- Born: Jane Esdon Malloch 3 April 1874 Elderslie, Renfrewshire, Scotland
- Died: 9 April 1937 (aged 63) Chiswick, London, England
- Education: University of Glasgow Somerville College, Oxford
- Known for: Suffragette
- Spouse: H. N. Brailsford

= Jane Esdon Brailsford =

Scottish suffragette

Jane Esdon Brailsford, , (3 April 1874 – 9 April 1937) was a Scottish suffragette.

==Life==
Brailsford was born in Elderslie, Renfrewshire, in 1874 and was educated at the University of Glasgow, and later Somerville College, Oxford. Henry Brailsford, one of her tutors at the University of Glasgow pestered her to marry him on her return from Somerville, and after some reluctance she agreed. The marriage began with a trip to Crete. Brailsford had work there as a correspondent for The Manchester Guardian. Her marriage was unhappy and some say unconsummated. Bertrand Russell considered that she had made the lack of consummation a condition of the marriage because she was obsessed by another of her University of Glasgow tutors, Gilbert Murray. However Murray was married and had rejected her, whereas her new husband had a new and successful career before him.

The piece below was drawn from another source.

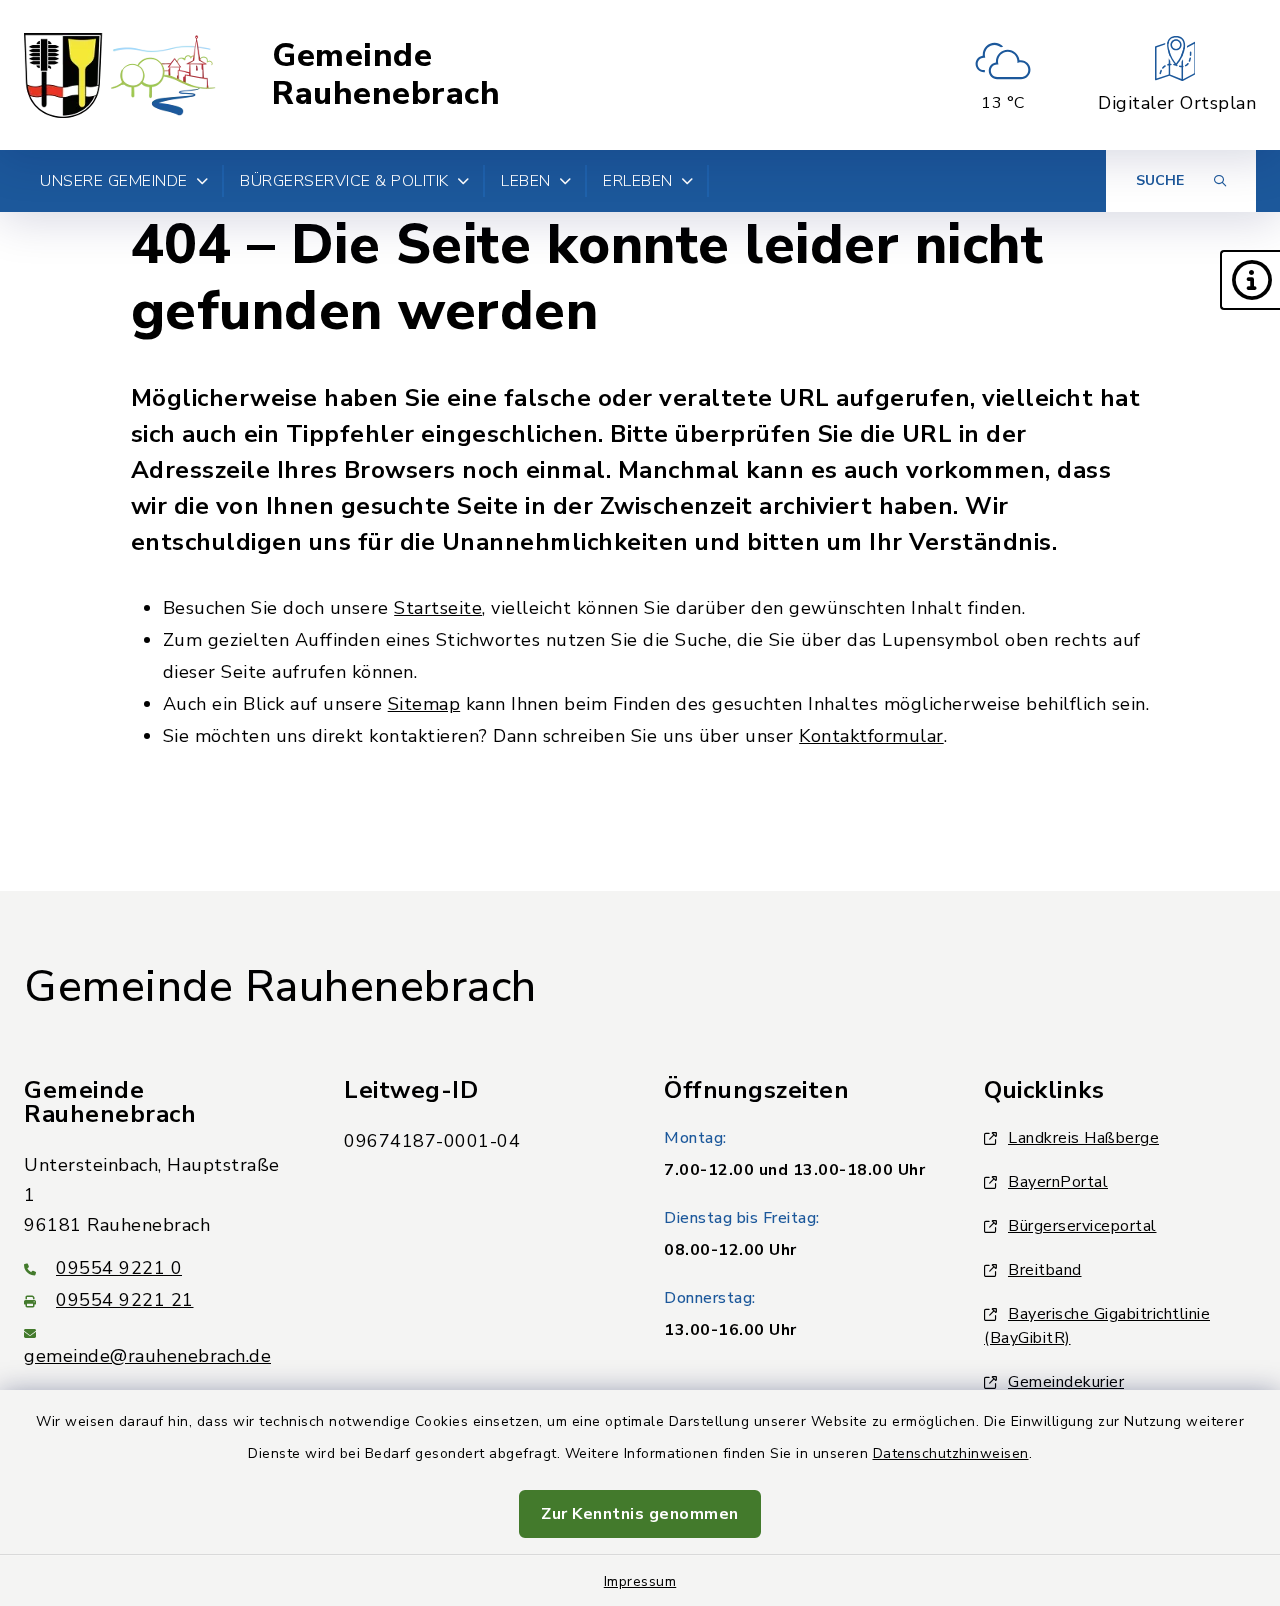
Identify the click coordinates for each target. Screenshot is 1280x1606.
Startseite (438, 608)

== Suffragette activism ==
Brailsford could not find any success at either painting or acting. She regarded her marriage as a burden, and refused to have children but she found success when she joined the Women's Social and Political Union in 1909. On 24 September the suffragettes were alarmed to find that the government had started to force feed suffragettes who were on hunger strike in jail. Jane's husband resigned from The Daily News in protest and on 9 October the suffragettes prepared for Lloyd George to visit Newcastle. On 8 October she was amongst twelve who agreed to demonstrate with Christabel Pankhurst, including Constance Lytton, Annie Kenney, Kitty Marion, Emily Davison, Lily Asquith, Dorothy Shallard, Ellen Pifield and Dorothy Pethick. Brailsford was arrested for wielding an axe at a barricade put up to control their demonstration at Newcastle's Palace Theatre. She was released after spending just three days of her one-month sentence in prison. This is thought to be due to her being the wife of a well-known journalist, which annoyed her as she had hoped her imprisonment would have more influence on Liberal opinion. Undeterred she was rearrested for a similar offence on 21 November. She had a need to be seen in high-profile acts and these continued until 1912.

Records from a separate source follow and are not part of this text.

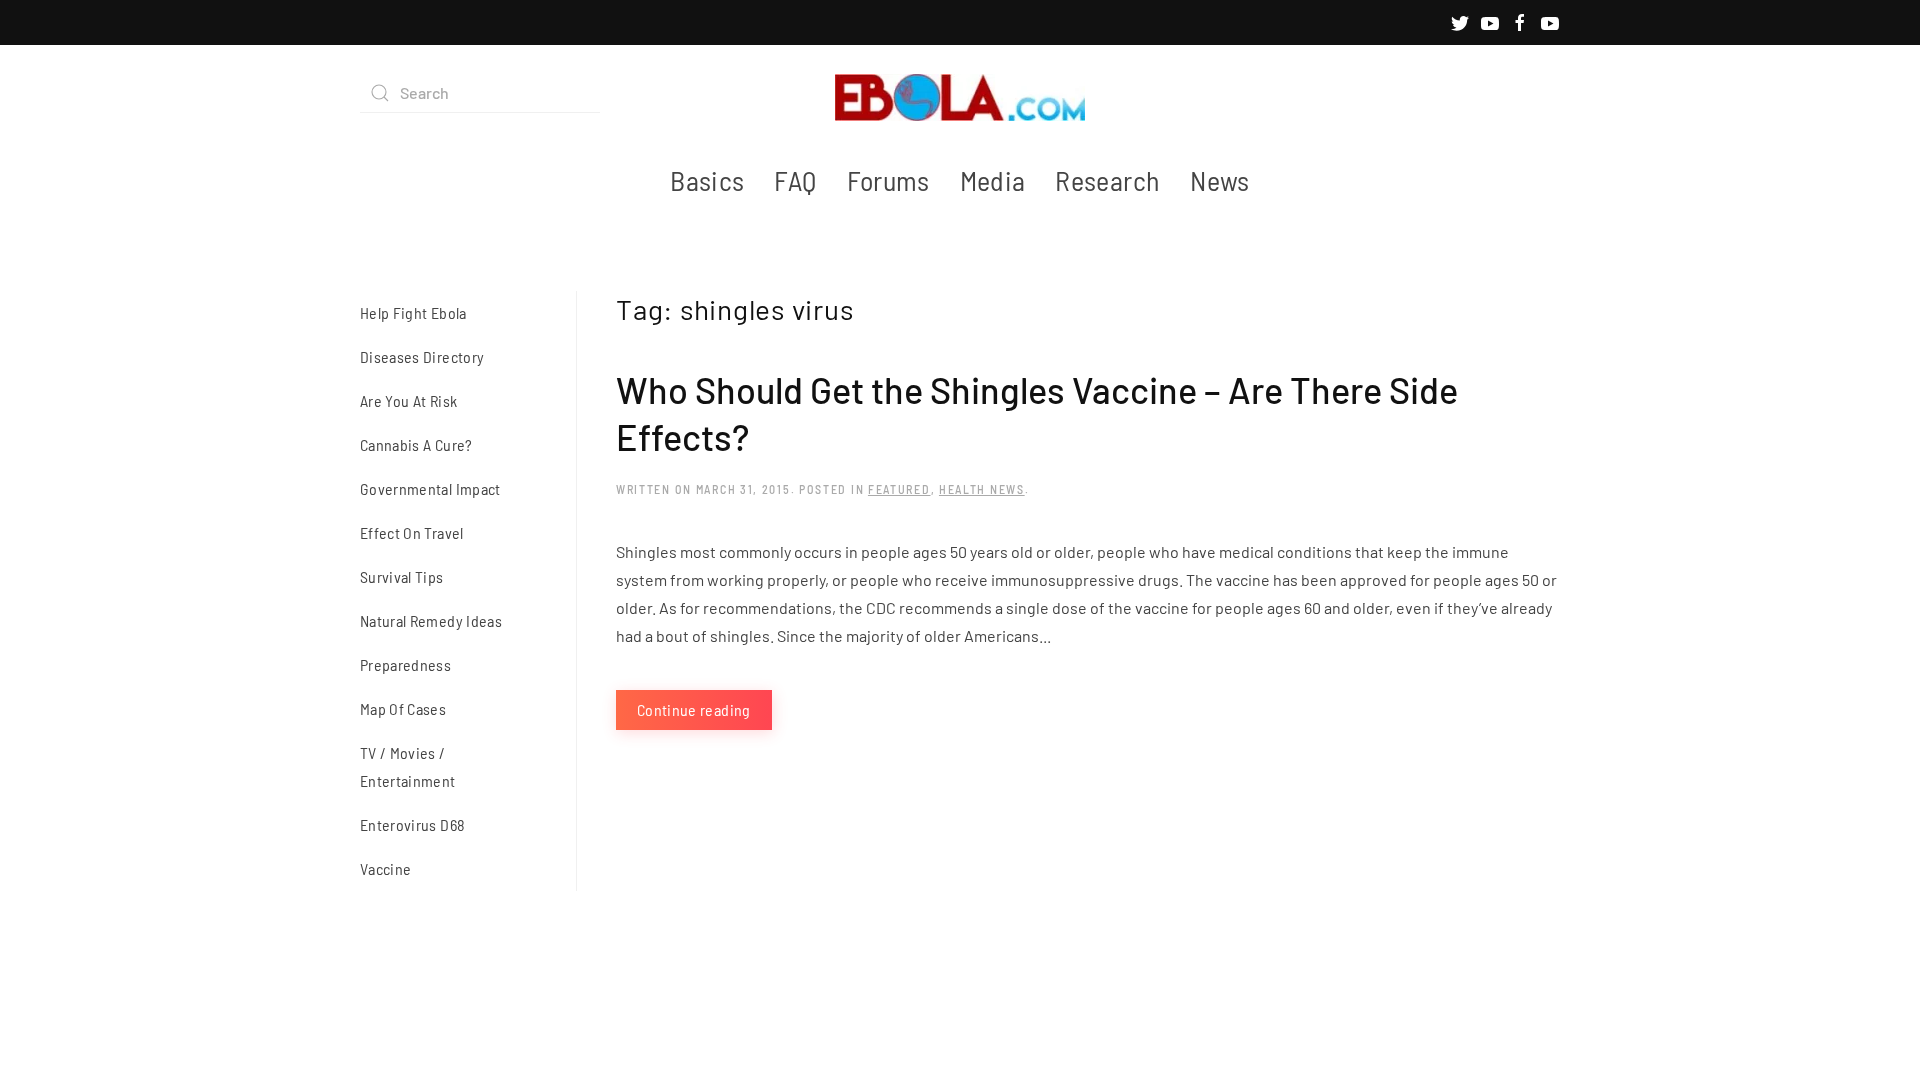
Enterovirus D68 (412, 824)
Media (993, 180)
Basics (707, 180)
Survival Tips (402, 576)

Brailsford took one of the 150 platforms at the Hyde Park rally in 1910, of 10,000 women along with leading suffragettes and Henry Nevinson, a close friend. Her husband Henry and Nevinson were founding members of the new Men's League For Women's Suffrage and in 1910 he had persuaded Millicent Fawcett that he should intercede to see if he could negotiate a settlement between the politicians and the suffragists.

In October 1912 her arguments with her husband over her and the WSPU's militant struggle rose to a head as Frederick and Emmeline Pethick-Lawrence were forced to leave the WSPU. Brailsford resigned too in protest.

== Later life ==
Brailsford broke down after this and for much of the rest of her life she suffered from depression and alcoholism. She finally left her husband in 1921 and although he found a new partner, the artist Clare Leighton, Jane refused him a divorce.

Brailsford died in Chiswick in 1937 from pneumonia and cirrhosis of the liver.